## Aim of the exercise
Reproduce every line of the data below verbatim, omitting the pictures from your answer.

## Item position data
(begin)

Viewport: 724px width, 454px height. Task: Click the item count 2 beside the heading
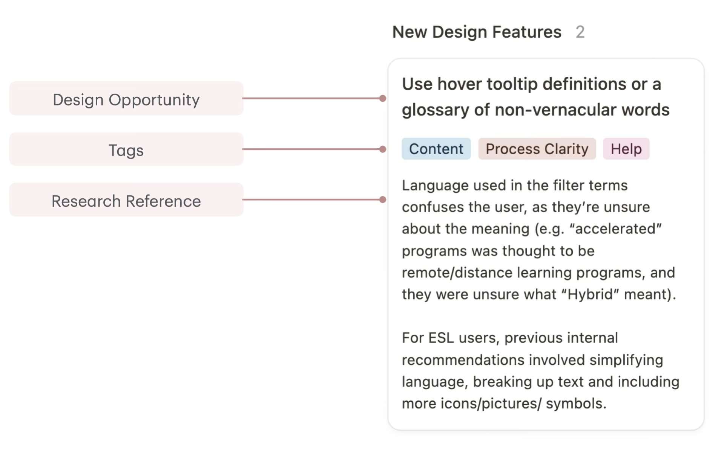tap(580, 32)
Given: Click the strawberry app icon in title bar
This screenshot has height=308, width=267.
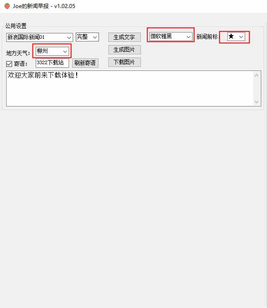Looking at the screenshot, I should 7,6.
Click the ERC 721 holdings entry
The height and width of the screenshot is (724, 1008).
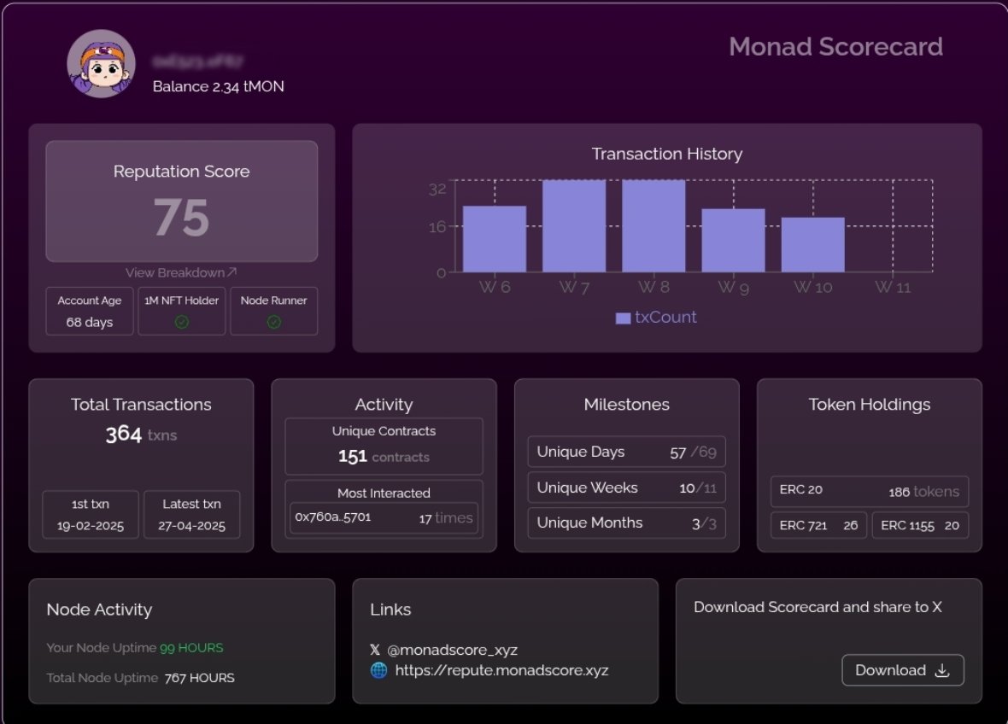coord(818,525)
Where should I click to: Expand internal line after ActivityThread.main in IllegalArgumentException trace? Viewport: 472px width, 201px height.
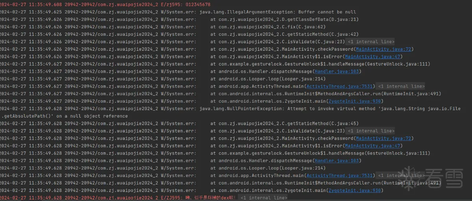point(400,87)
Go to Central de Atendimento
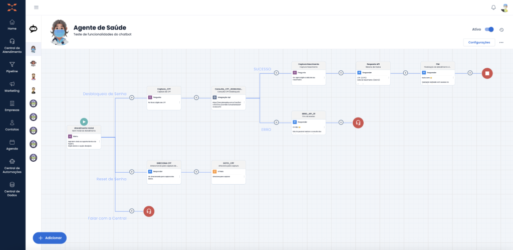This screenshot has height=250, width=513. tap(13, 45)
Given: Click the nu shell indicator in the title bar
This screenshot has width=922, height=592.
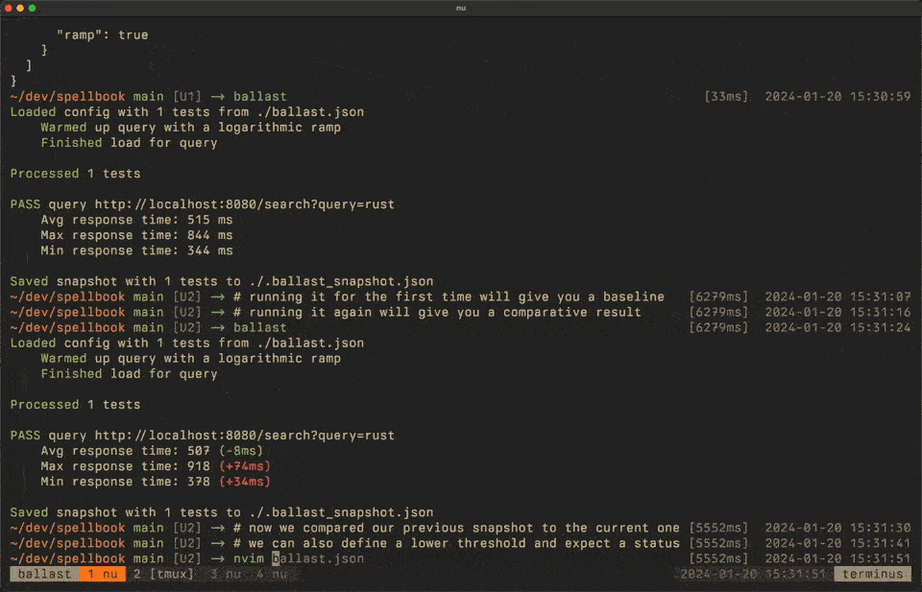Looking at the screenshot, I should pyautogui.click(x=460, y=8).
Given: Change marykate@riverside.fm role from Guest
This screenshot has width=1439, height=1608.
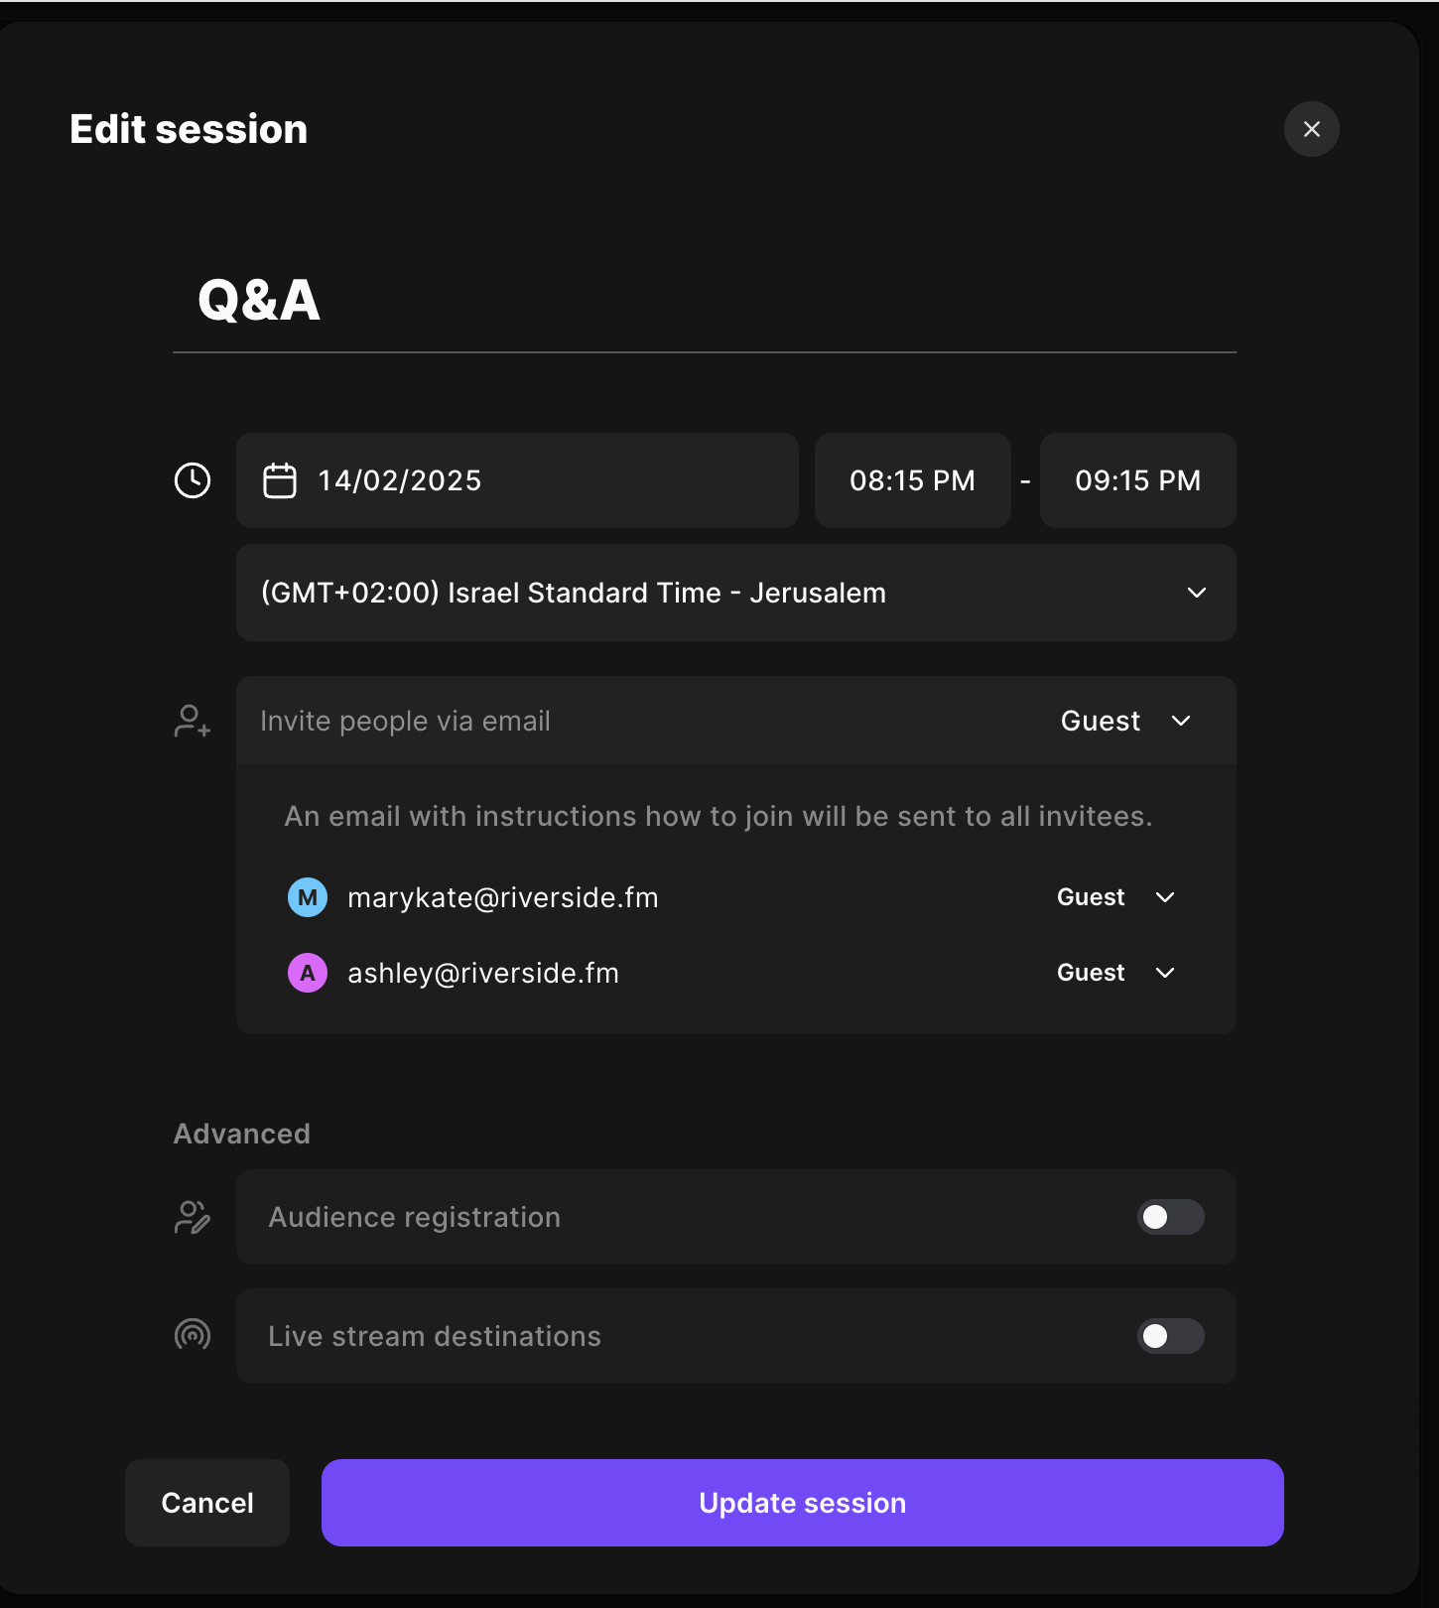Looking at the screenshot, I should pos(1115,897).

(end)

## Complete output
Viewport: 724px width, 454px height. Task: Click the item count 2 beside the heading
tap(580, 32)
Given: Click the strawberry app icon in title bar
This screenshot has height=308, width=267.
Looking at the screenshot, I should 7,6.
Click the ERC 721 holdings entry
The height and width of the screenshot is (724, 1008).
coord(818,525)
Where should I click to: Expand internal line after ActivityThread.main in IllegalArgumentException trace? Viewport: 472px width, 201px height.
point(400,87)
Go to Central de Atendimento
This screenshot has height=250, width=513. tap(13, 45)
Given: Click the nu shell indicator in the title bar
This screenshot has width=922, height=592.
Looking at the screenshot, I should pyautogui.click(x=460, y=8).
Given: Change marykate@riverside.fm role from Guest
This screenshot has width=1439, height=1608.
Looking at the screenshot, I should pos(1115,897).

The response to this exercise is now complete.